C’est un projet de loi en cohérence, cela a été rappelé tout à l’heure, avec un certain nombre d’autres textes que nous avons adoptés ici, au Sénat, avec un certain nombre de positions que nous avons prises ici même, quelles que soient d’ailleurs les travées sur lesquelles nous siégeons.

Ce texte vise à prévoir un suivi efficace des détenus au moment de leur sortie de prison. C’est un texte de courage, parce qu’il faut du courage et de la pédagogie pour tenir un discours de vérité auprès du grand public. Il faut du courage pour expliquer que la dissuasion ne repose pas sur le quantum des peines, que tous les délinquants sont persuadés qu’ils ne seront pas pris. Chaque fois que Monsieur B. a pris le train, il pensait qu’il ne serait pas contrôlé.

Il faut du courage pour rappeler que toute peine, quelle qu’elle soit, a une fin. Il faut donc que les conditions soient réunies pour que la personne sanctionnée, une fois sa peine effectuée, puisse repartir sur ses deux jambes, sur un autre chemin.

Il faut du courage pour affirmer que la dissuasion ne suffit pas, aussi bien pensée soit-elle. Il faut aussi de la persuasion, pour convaincre qu’une autre voie, une autre vie que celle offerte par la délinquance est possible. Il faut du courage pour affirmer qu’il convient de chercher l’inclusion et non l’exclusion, même si l’enfermement peut être nécessaire dans certains cas, pendant un moment donné.

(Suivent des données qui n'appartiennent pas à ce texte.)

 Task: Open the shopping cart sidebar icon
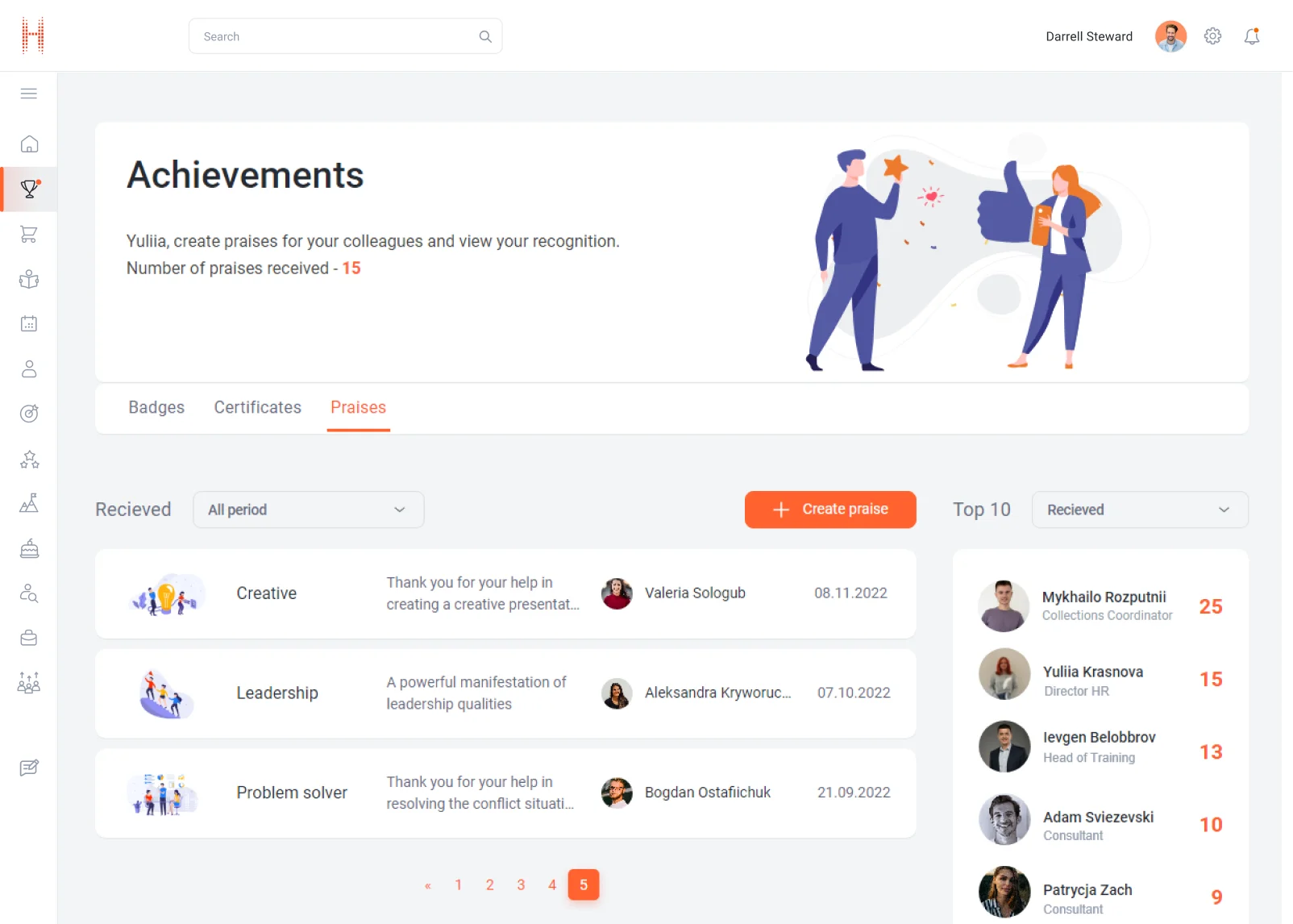click(29, 235)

C’est un texte d’innovation et de confiance envers les professionnels de la justice, les magistrats et les fonctionnaires de l’administration pénitentiaire. Il se fonde sur les expériences déjà menées par certains de nos voisins.

C’est un texte d’innovation : il permet en effet de sortir du raisonnement ayant si longtemps prévalu, selon lequel l’augmentation des peines suffit à faire diminuer la délinquance. On l’a vu tout au long de la soirée, ce paradigme est aujourd'hui battu en brèche.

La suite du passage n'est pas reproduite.